▶ _Task to carry out_: Search the lines of the records for the word "page", and copy every line that has it.

(Stored items)

-------

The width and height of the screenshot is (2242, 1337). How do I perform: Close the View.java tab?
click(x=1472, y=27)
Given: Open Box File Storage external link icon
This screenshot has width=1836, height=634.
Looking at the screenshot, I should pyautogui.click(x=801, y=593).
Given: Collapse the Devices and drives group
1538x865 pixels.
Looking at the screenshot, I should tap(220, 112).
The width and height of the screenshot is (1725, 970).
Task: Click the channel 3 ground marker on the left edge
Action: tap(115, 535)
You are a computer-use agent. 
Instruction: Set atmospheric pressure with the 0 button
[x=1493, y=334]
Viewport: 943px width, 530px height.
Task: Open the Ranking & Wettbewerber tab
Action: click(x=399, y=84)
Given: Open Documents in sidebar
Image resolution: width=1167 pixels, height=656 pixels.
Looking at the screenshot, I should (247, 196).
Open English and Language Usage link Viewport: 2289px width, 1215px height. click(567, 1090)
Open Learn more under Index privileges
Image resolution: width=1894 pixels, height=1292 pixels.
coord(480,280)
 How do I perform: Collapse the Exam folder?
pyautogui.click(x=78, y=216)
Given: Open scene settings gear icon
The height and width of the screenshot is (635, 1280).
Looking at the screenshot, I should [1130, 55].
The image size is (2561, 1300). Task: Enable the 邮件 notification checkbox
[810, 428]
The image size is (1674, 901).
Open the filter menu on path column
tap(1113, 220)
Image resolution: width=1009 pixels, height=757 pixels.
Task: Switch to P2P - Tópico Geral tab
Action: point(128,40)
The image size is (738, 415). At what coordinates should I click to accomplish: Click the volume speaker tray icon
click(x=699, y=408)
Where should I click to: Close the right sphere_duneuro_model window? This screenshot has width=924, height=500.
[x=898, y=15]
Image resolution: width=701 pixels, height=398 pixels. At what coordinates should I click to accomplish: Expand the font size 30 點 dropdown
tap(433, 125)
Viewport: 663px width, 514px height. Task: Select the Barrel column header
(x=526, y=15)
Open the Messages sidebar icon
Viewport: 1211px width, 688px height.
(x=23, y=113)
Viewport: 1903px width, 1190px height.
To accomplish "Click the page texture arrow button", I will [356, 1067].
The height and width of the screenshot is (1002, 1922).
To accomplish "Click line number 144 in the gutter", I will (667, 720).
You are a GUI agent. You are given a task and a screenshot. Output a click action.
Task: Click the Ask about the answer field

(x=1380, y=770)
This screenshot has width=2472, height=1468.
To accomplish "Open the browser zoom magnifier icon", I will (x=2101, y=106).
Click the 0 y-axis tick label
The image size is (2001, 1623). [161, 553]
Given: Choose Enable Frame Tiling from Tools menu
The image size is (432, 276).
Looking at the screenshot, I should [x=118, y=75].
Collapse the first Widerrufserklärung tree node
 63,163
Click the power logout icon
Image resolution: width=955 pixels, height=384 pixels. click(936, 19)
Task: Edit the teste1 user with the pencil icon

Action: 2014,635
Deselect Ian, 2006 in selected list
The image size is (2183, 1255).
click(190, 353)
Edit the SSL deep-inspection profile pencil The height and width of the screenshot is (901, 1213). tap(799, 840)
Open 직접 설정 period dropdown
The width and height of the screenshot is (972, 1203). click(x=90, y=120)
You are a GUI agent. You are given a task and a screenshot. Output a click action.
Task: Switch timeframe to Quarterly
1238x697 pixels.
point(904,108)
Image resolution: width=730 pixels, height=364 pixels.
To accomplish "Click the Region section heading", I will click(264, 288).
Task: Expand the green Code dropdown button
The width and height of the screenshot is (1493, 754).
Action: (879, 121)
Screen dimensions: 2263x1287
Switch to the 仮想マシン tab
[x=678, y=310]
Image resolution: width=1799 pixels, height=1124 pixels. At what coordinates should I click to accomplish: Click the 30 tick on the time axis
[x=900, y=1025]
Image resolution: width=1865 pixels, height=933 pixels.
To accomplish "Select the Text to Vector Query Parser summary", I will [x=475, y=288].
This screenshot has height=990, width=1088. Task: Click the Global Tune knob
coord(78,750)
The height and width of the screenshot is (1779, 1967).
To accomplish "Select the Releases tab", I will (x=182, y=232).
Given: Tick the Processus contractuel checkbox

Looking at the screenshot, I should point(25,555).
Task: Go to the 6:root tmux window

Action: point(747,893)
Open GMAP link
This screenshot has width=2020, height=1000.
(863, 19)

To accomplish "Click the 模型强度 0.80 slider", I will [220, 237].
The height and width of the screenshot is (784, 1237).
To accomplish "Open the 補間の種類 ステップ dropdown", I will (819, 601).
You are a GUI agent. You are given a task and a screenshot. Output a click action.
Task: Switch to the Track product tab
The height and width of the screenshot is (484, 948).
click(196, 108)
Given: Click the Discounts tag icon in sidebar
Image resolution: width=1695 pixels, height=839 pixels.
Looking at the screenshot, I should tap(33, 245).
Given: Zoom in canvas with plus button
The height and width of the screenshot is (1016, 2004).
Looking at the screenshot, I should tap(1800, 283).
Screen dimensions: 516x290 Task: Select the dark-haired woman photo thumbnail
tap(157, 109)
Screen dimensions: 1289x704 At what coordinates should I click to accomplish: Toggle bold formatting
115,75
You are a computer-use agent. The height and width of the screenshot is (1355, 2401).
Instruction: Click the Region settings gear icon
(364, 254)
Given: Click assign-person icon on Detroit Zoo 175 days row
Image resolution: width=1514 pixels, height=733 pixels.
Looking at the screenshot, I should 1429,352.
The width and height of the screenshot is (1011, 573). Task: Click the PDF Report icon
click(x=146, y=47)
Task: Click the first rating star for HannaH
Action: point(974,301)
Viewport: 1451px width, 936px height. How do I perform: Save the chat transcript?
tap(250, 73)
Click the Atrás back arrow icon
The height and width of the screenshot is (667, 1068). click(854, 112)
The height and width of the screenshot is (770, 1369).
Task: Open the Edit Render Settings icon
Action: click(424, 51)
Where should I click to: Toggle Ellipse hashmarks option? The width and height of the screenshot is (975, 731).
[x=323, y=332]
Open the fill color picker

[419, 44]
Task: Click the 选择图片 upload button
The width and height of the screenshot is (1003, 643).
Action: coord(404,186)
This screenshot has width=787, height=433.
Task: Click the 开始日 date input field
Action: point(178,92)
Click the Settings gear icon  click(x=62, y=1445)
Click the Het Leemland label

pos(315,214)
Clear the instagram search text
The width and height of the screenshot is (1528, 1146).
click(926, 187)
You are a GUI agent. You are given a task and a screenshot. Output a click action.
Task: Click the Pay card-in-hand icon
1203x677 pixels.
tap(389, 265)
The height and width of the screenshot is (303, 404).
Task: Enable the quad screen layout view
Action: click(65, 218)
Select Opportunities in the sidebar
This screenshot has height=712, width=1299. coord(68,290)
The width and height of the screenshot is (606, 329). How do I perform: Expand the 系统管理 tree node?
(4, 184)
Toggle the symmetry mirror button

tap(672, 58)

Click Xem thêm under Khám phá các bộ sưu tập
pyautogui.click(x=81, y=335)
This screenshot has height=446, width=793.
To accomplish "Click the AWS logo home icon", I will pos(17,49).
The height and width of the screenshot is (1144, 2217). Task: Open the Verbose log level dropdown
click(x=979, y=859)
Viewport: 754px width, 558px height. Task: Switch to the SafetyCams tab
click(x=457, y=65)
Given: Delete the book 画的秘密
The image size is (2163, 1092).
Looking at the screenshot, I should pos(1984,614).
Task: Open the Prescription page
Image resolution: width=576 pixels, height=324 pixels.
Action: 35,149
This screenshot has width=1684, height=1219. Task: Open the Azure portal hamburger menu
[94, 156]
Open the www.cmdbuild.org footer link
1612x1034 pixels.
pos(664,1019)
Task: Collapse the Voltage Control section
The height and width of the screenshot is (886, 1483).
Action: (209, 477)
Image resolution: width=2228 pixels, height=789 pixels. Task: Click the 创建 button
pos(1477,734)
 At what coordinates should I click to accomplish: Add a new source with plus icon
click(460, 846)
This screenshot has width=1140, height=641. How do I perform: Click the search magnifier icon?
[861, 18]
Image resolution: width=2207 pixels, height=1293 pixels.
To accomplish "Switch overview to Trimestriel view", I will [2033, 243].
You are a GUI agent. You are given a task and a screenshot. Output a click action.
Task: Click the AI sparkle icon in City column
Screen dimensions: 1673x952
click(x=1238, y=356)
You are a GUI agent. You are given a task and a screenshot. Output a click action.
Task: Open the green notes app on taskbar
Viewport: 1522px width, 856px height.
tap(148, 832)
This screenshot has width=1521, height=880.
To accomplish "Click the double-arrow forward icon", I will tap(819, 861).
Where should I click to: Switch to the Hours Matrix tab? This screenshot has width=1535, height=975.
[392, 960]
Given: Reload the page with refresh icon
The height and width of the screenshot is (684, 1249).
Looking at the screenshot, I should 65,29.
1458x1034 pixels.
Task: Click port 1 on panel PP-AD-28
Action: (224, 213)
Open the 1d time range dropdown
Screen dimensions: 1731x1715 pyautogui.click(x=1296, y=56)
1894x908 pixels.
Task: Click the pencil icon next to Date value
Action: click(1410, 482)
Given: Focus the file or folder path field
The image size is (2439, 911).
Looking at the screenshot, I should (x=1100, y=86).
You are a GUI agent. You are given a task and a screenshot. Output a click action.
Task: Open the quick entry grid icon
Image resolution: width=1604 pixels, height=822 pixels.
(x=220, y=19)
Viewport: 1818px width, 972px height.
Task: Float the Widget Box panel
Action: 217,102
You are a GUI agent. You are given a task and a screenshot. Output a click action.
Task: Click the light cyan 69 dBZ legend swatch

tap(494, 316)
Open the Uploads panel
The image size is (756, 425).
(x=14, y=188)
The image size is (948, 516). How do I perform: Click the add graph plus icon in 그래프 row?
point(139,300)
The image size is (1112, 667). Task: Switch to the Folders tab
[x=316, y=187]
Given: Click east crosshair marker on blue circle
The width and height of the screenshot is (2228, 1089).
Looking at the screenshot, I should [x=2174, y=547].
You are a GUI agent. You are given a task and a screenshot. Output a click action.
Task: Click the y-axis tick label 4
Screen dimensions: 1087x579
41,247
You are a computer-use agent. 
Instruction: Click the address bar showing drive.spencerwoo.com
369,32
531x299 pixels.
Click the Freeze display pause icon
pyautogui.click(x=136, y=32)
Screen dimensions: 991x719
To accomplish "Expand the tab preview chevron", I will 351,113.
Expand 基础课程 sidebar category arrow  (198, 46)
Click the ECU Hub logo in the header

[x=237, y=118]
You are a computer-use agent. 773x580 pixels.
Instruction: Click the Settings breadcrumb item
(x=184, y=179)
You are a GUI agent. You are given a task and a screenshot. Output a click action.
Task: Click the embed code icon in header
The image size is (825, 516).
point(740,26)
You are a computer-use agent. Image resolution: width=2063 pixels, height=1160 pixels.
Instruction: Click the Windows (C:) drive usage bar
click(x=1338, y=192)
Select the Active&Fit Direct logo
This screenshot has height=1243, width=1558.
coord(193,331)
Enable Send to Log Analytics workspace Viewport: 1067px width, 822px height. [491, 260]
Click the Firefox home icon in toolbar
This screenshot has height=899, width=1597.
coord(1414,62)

-------

▶ _Worked solution_:
To accomplish "Click the page texture arrow button", I will [356, 1067].
Task: Open the Prescription page
Given: Reload the page with refresh icon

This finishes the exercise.